The goal of this project is to learn how to use the delta lake format to store tables in AWS that can be queried with AWS Athena. The data used for this project was fantasy football data from the time period 1970 to 2021 (source: bendominguez0111/fantasy-csv-data). By following the steps in the README, you should be able to follow along, setup the appropriate services in AWS and construct a query that returns the average fantasy points among top quarterbacks, running backs and wide recievers for each year.
Table Of Contents
-
Poetry
curl -sSL https://install.python-poetry.org | python3 -
-
Java
sudo apt install default-jre default-jdk
-
AWS Account
-
Clone the repository to your local machine
-
Download the required dependencies
poetry init
-
Create a new S3 bucket.
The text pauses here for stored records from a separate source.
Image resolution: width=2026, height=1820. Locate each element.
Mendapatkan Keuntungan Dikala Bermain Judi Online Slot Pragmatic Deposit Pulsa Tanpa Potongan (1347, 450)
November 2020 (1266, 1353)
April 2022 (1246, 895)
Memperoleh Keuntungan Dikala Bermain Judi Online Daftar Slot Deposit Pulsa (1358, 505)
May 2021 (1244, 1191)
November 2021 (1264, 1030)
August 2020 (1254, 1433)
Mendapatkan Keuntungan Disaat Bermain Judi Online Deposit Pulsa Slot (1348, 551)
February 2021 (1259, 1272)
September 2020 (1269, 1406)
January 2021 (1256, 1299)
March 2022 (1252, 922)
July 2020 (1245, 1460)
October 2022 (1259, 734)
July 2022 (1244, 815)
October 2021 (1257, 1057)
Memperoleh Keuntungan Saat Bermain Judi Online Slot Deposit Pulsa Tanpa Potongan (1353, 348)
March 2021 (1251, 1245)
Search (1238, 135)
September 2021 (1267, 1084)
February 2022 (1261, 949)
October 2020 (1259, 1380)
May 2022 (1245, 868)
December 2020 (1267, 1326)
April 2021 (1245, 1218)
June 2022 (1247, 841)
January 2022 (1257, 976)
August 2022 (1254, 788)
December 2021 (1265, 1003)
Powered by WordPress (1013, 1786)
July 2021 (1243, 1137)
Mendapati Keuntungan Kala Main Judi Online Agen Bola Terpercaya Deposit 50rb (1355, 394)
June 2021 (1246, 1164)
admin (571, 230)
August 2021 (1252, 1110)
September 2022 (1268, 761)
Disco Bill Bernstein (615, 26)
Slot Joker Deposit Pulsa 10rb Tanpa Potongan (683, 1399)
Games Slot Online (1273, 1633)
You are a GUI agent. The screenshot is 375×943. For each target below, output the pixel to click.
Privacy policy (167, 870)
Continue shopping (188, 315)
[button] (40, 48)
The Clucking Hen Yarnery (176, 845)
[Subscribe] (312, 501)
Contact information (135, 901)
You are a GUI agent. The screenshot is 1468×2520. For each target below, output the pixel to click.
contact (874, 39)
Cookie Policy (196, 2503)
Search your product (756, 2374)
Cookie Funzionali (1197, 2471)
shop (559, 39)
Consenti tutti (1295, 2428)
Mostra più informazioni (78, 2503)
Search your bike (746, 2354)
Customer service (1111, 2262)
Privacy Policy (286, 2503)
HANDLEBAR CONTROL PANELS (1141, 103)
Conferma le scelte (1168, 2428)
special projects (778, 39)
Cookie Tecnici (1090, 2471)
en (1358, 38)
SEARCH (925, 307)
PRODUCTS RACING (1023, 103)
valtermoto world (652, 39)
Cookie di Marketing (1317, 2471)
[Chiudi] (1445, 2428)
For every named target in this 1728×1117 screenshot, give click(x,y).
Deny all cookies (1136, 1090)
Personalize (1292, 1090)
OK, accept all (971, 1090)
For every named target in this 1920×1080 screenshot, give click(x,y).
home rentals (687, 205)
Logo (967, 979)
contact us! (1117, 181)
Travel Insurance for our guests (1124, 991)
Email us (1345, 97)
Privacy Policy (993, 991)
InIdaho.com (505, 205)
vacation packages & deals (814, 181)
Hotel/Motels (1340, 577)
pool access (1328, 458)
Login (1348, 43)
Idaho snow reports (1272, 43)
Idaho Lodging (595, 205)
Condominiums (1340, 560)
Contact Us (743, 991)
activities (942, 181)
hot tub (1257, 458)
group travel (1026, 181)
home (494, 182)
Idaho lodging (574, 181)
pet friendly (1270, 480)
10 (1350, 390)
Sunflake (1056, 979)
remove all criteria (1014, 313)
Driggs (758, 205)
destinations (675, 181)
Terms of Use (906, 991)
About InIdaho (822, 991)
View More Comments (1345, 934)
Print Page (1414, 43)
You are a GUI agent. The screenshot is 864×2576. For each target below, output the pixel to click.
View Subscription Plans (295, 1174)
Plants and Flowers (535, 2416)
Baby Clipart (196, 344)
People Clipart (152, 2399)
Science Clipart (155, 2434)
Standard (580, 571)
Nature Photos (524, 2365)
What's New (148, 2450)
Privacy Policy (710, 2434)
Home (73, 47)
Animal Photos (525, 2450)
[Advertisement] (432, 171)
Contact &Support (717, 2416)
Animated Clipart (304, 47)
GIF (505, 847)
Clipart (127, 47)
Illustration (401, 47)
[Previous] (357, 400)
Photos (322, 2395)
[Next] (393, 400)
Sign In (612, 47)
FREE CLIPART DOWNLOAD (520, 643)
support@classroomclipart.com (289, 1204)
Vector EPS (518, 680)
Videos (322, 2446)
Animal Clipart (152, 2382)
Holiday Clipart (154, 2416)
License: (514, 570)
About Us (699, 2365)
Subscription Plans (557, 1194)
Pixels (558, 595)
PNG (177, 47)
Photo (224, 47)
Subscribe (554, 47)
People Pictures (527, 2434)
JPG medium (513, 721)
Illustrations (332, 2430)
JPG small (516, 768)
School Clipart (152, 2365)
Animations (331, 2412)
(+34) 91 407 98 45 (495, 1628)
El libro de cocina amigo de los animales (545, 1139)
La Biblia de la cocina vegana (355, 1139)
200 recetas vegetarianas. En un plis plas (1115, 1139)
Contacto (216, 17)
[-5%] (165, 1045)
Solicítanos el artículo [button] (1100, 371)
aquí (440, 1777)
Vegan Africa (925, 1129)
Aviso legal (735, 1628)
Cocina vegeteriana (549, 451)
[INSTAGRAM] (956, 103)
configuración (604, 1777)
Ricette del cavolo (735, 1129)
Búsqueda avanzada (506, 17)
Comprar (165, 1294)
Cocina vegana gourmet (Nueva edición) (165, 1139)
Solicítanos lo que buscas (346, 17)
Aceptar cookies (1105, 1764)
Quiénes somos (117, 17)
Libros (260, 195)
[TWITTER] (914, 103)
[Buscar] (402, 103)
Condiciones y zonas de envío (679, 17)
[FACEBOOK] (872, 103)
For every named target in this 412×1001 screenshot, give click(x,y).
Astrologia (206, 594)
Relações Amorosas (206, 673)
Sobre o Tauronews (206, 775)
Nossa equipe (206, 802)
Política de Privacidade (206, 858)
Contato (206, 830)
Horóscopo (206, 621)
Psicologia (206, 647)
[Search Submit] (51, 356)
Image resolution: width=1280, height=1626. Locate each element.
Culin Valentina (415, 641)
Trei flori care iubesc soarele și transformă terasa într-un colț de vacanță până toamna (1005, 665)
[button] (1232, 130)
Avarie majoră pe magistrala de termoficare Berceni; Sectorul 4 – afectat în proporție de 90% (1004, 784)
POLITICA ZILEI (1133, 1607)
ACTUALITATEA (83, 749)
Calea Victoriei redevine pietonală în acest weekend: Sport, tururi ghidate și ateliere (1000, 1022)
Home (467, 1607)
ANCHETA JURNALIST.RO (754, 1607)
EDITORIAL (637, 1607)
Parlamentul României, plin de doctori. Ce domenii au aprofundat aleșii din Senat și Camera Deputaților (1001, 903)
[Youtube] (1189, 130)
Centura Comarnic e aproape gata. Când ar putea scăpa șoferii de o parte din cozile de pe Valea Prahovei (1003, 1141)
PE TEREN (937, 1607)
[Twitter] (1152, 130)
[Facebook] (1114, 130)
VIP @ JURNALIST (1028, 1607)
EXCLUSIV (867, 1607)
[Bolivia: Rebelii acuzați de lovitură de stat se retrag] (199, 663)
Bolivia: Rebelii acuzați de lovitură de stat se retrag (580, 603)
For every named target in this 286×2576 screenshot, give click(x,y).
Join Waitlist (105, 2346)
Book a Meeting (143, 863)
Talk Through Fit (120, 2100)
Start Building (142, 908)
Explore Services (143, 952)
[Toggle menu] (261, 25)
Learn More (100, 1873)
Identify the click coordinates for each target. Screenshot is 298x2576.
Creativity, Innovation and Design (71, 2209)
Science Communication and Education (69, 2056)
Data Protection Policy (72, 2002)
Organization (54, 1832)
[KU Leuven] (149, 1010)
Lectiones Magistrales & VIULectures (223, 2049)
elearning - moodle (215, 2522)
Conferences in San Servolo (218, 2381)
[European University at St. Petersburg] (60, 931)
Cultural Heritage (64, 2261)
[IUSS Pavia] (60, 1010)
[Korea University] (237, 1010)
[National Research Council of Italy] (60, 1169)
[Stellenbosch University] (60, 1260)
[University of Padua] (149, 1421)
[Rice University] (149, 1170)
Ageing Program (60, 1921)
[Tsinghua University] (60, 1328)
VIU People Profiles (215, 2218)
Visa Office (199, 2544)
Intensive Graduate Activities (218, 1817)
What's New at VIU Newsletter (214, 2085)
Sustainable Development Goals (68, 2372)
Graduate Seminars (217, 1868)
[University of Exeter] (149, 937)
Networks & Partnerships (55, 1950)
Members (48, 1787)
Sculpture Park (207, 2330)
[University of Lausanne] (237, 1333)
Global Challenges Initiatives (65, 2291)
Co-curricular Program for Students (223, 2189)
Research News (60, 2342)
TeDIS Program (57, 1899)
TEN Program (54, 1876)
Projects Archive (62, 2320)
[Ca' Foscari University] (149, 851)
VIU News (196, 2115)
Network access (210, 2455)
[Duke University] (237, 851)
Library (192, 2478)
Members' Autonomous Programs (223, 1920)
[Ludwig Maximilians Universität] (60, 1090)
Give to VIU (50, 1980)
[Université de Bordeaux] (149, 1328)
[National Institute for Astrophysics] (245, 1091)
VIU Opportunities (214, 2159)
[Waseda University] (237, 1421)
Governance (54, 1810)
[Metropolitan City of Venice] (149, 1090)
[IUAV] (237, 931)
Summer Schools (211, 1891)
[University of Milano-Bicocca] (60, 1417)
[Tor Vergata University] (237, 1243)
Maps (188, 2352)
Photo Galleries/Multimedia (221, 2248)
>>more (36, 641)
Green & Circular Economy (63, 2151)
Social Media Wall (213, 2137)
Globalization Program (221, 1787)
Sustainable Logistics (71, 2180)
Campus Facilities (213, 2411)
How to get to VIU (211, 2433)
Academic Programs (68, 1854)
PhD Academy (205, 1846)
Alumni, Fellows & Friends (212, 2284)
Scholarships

Most of the default settings can be left. Remember the bucket name should be unique within AWS.
-
Create the following folder structure within the bucket
your-name-delta-lake-project-1/ ├── athena ├── database │ └── raw └── scripts └── temp
-
Upload all the .csv files directly under data to database/raw. Do not upload the .csv files under archive.
-
Go to IAM and select Create Role
-
Configure Trusted Entity (AWS Service) and Use Case (Glue)
-
Give the role administrator access
-
Give the role a name
We will create a table in our delta lake with the following schema.
erDiagram
PERSON {
int Year
string Position
string Player
float FantasyPoints
}
-
Review the init_delta_lake.ipynb notebook. In order to run the notebook successfully, you will need the following configured.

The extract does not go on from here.